Synergy Blog

Lien Resolution Success Story – Synergy splits hairs and uses McCutchen to achieve a series of reductions in the subrogation demand from an aggressive self-funded ERISA Plan

Synergy Lien Resolution Service was able to resolve a large series of subrogation claims being asserted in unrelated matters by a large, regional grocery store corporation. These were cases in which the plaintiffs were members of the corporation’s self-funded ERISA health plan, which has very strong recovery language. The corporation has a policy of aggressively prosecuting their subrogation/reimbursement claims, wherein they typically demand and receive 100% repayment. The corporation is so aggressive they have even insisted that their claims administrator create a recovery group solely dedicated to collecting their repayment demands. 

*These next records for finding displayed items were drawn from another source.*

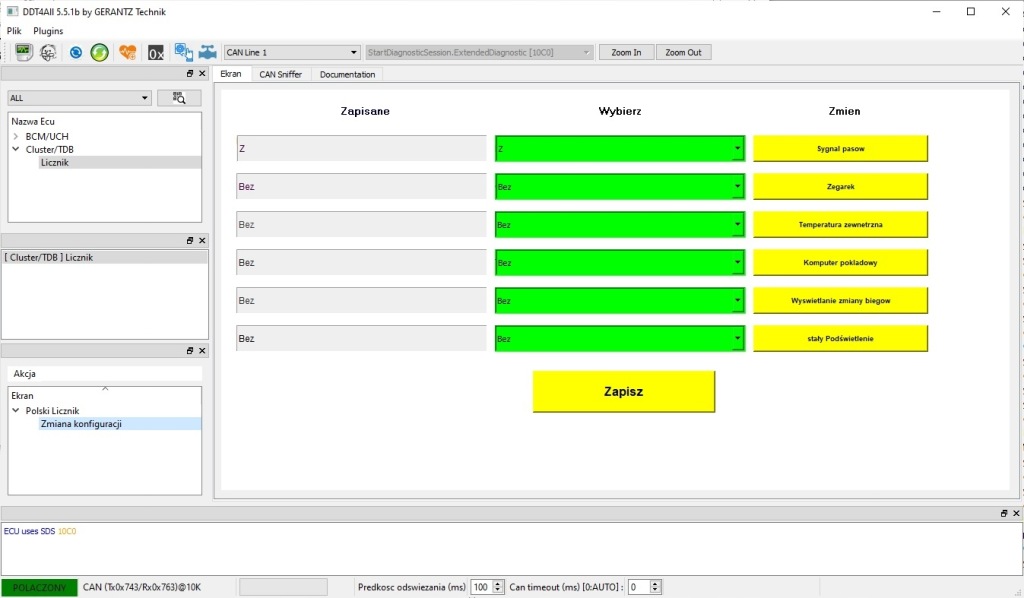Switch to the CAN Sniffer tab
Viewport: 1024px width, 598px height.
[280, 74]
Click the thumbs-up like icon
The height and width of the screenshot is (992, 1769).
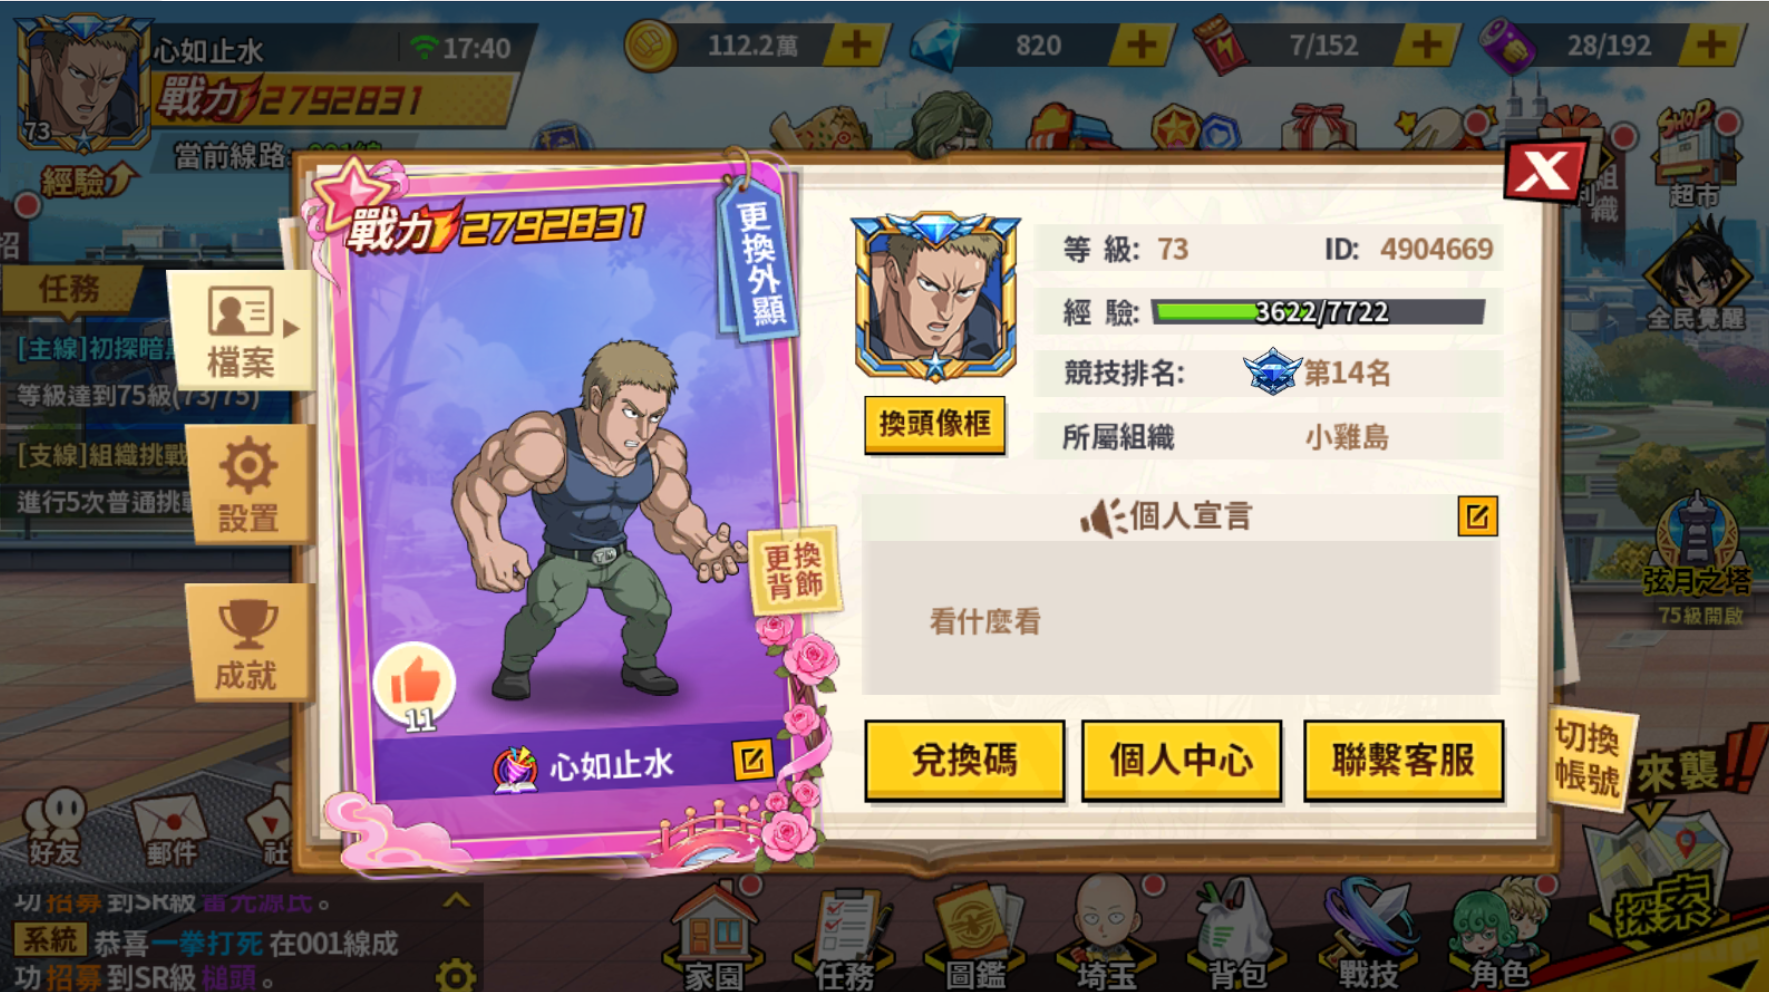415,684
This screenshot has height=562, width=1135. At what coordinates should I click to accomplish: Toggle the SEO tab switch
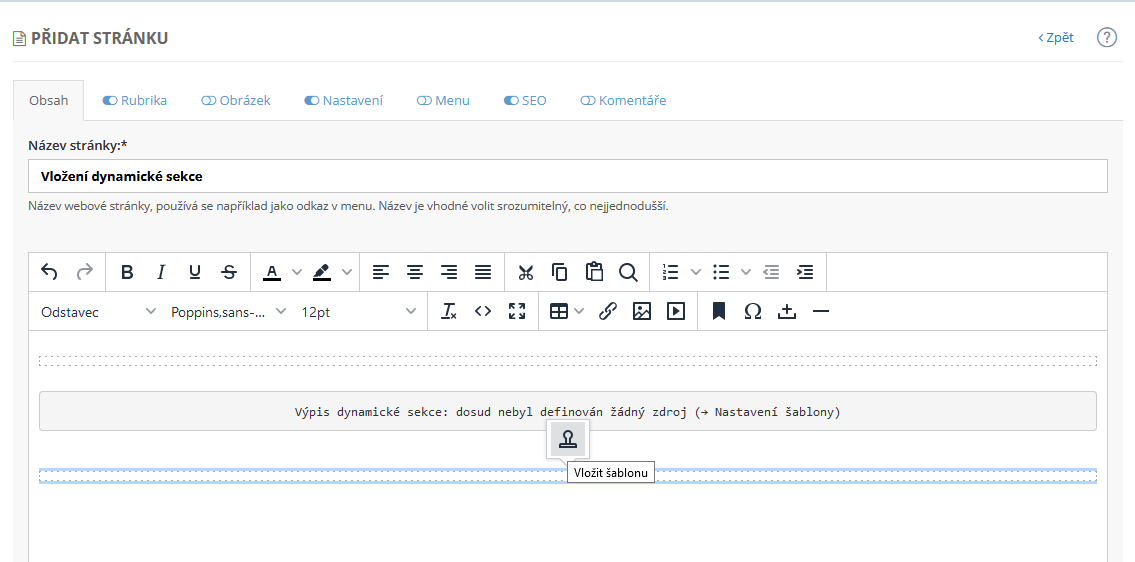(x=511, y=101)
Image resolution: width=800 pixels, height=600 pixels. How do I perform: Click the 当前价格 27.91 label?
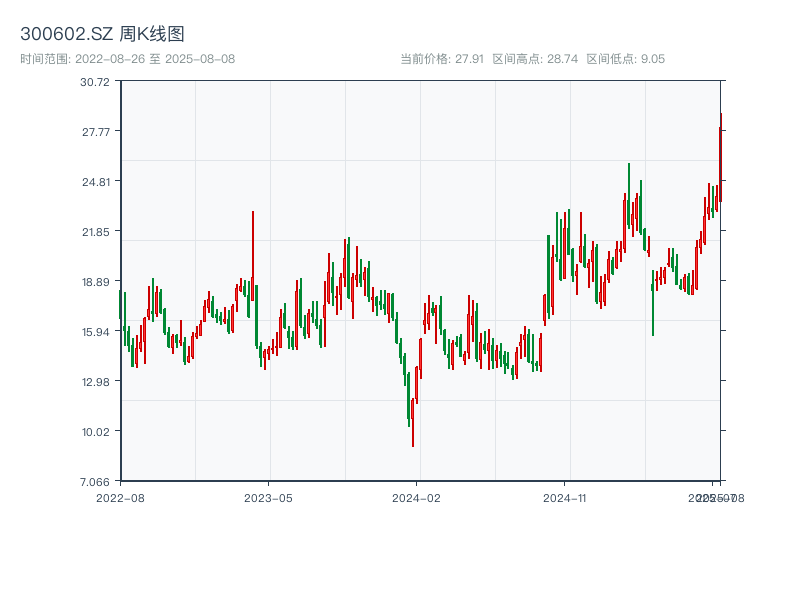(441, 59)

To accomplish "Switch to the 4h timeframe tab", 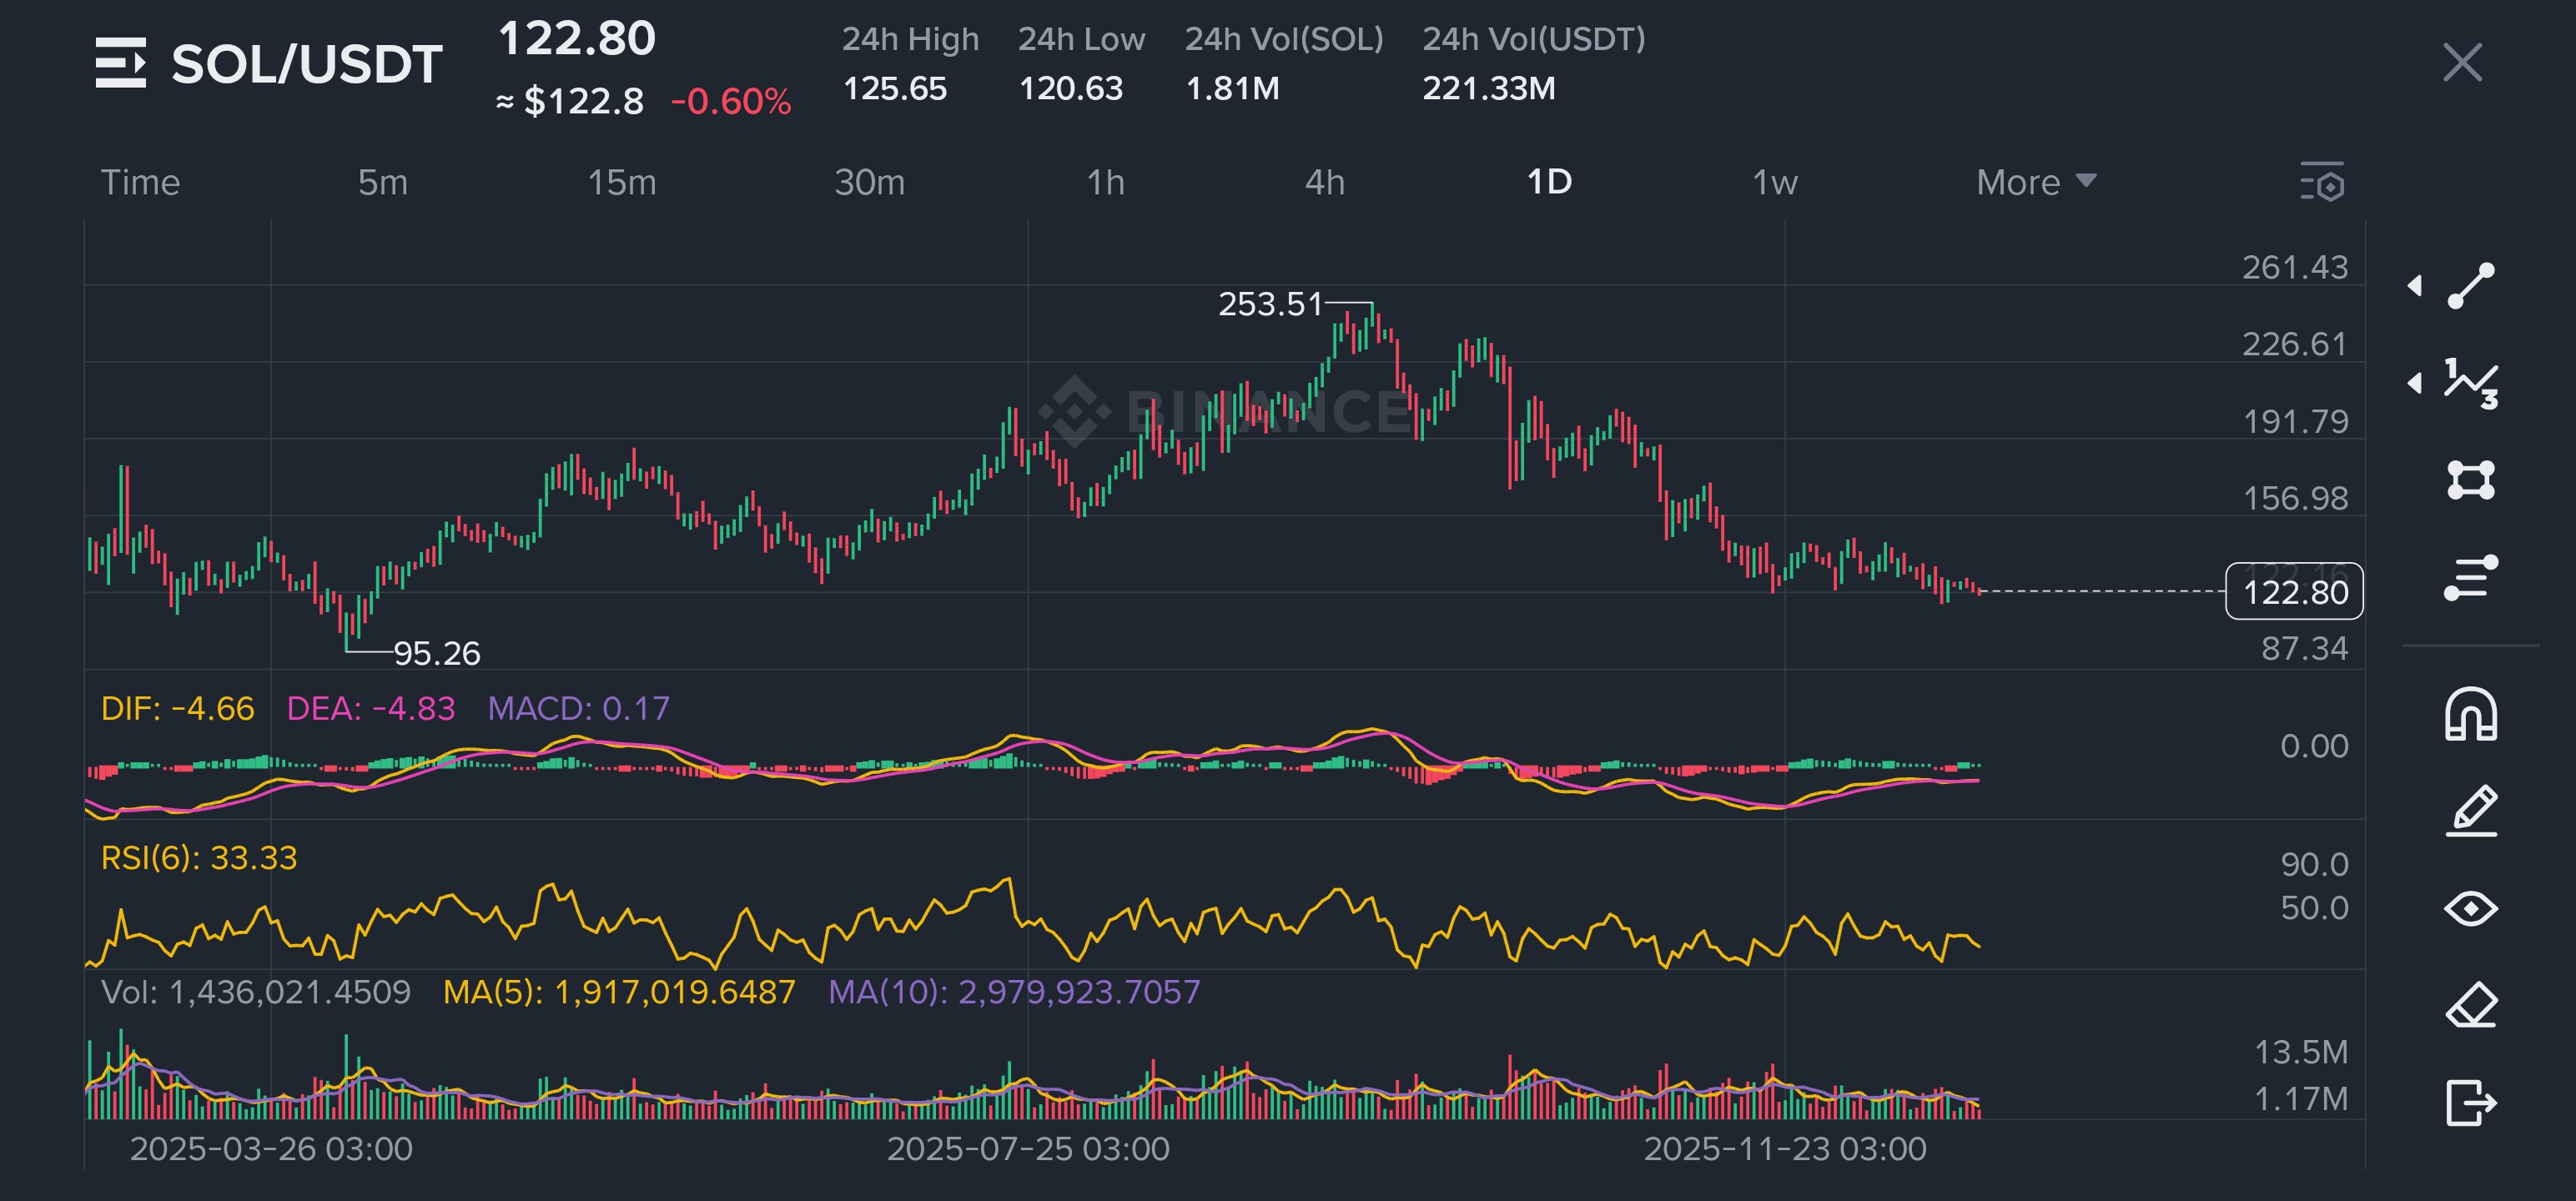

Despite this overly aggressive stance, Synergy has been able to leverage its knowledge, experience, and negotiation tactics to achieve a series of reductions ranging from 13% – 34%.  The basis for the reductions was a fine splitting of hairs involving the “common fund” doctrine as expressed in U.S. Airways v. McCutchen versus the “attorney fee” language contained in the corporation’s Master Plan Document.  Though the corporation maintains its position that their plan language does abrogate “common fund,” Synergy was able to convince their attorneys that the rationale of McCutchen might find their plan language lacking. This is a shining example of how Synergy’s ability to take advantage of the ever changing subrogation landscape can be used to benefit injured plaintiffs who are transitioning from litigation to life.